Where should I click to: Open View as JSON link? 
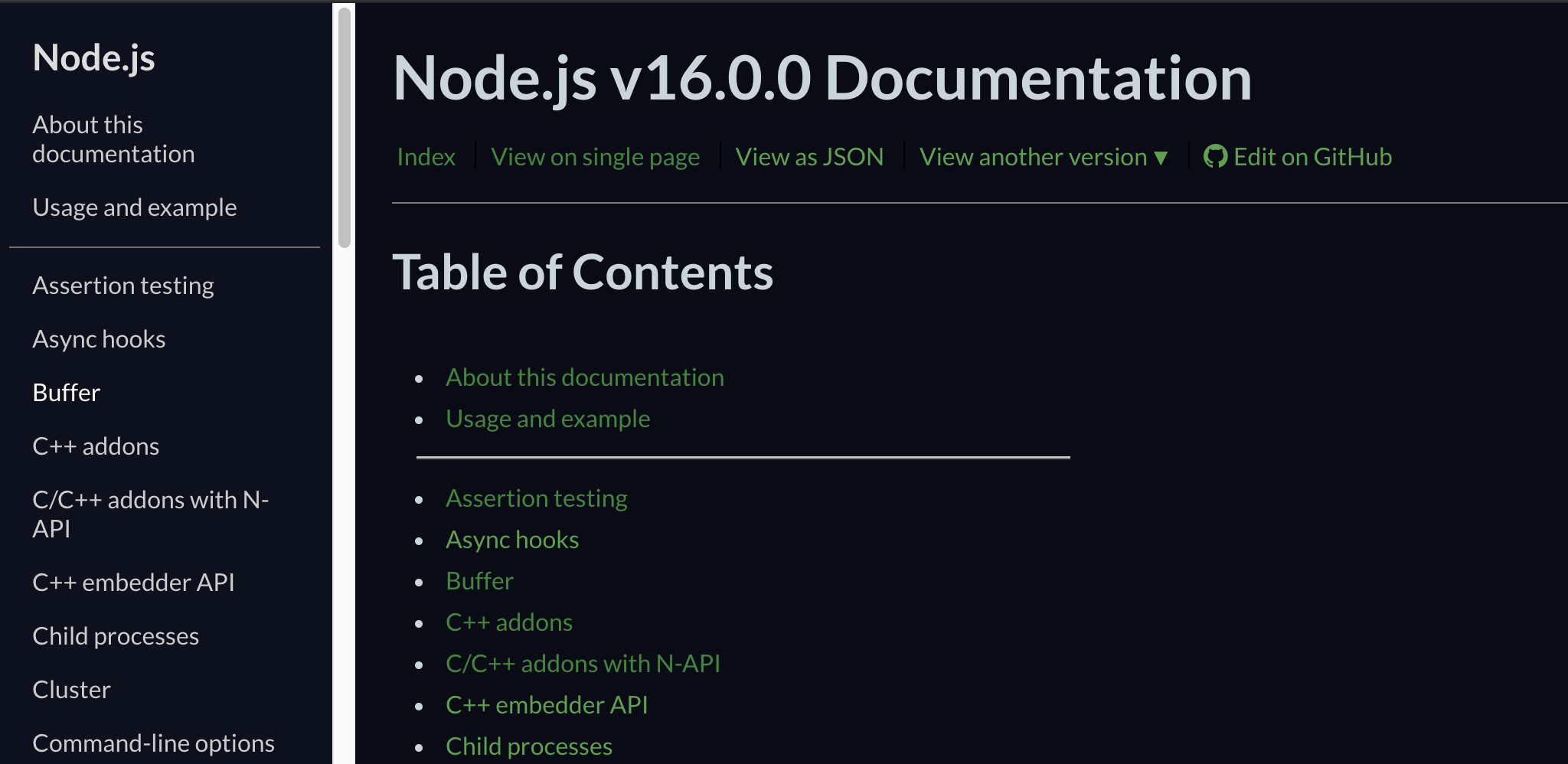tap(809, 157)
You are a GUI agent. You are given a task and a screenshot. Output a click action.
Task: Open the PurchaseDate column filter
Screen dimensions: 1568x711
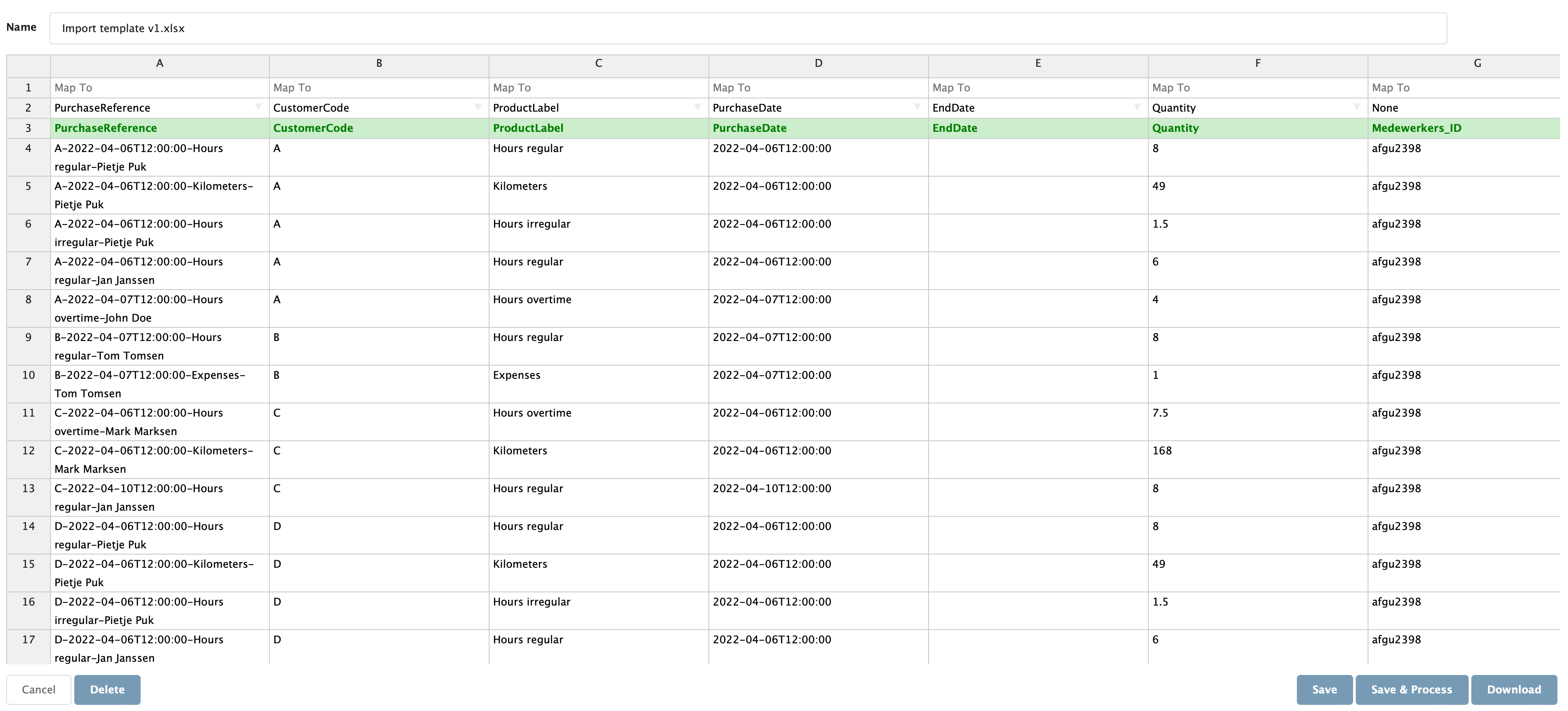pos(916,108)
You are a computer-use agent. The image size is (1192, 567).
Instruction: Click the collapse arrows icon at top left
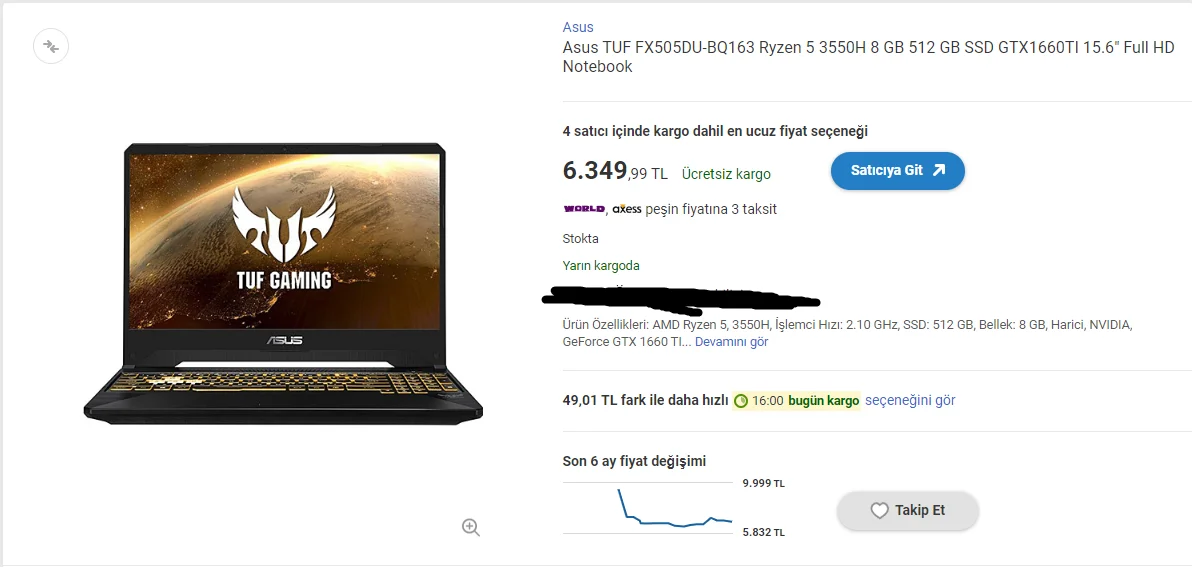point(51,46)
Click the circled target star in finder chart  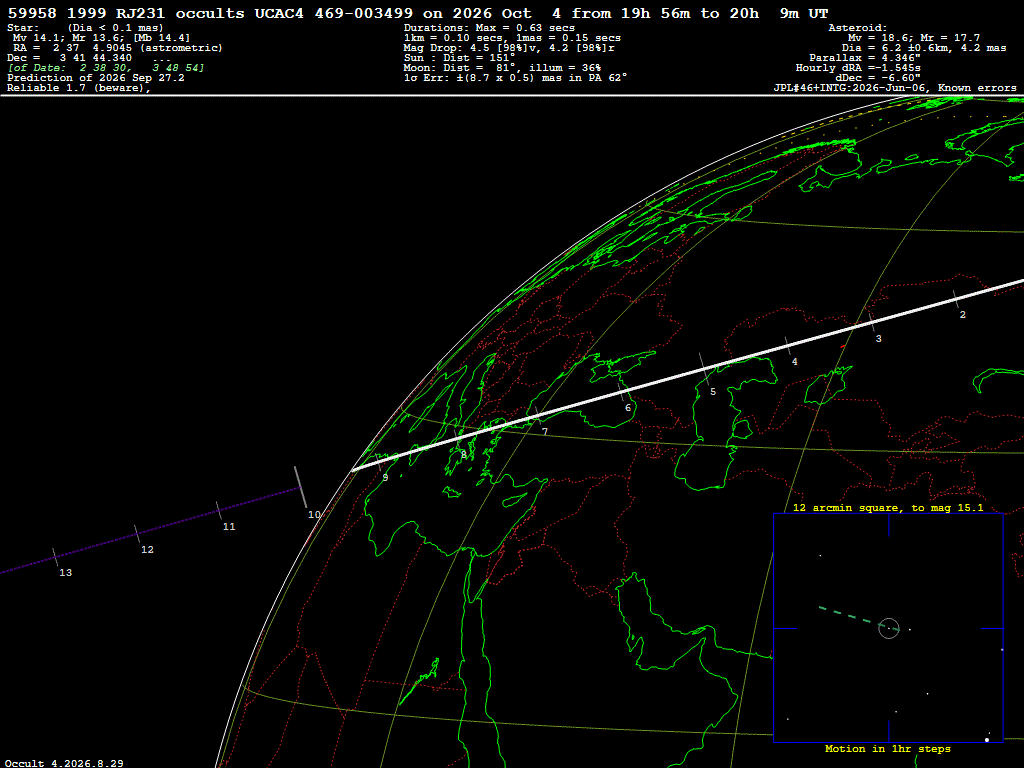[889, 628]
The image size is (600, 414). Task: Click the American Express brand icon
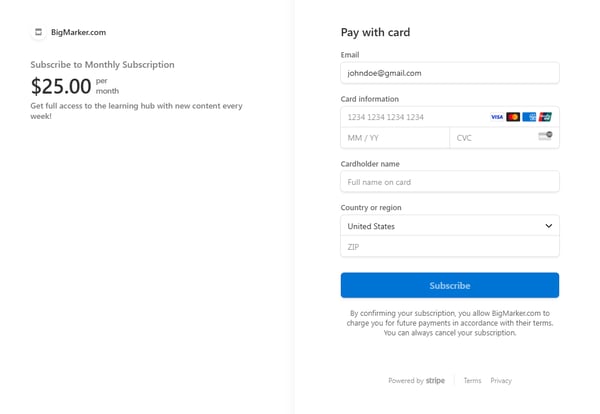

......

SHORT PROBLEM
Rescale the records from the start through the line containing "point(51,46)", reproducing every line, requests included, with each coordinate in the answers multiplied by 1.45 and rounded to a whole number, halves rounded up. Leave all numbers in the requests unchanged and omit the pictures.

RIGHT ANSWER
Where should I click to: Open View as JSON link? 
tap(1173, 228)
You are a GUI agent. You are given a task and a screenshot. Output a click action.
Task: Open the PurchaseDate column filter
Screen dimensions: 1568x711
pos(1328,157)
You are a computer-use agent. The image size is (1192, 567).
Instruction: Click the collapse arrows icon at top left
point(74,67)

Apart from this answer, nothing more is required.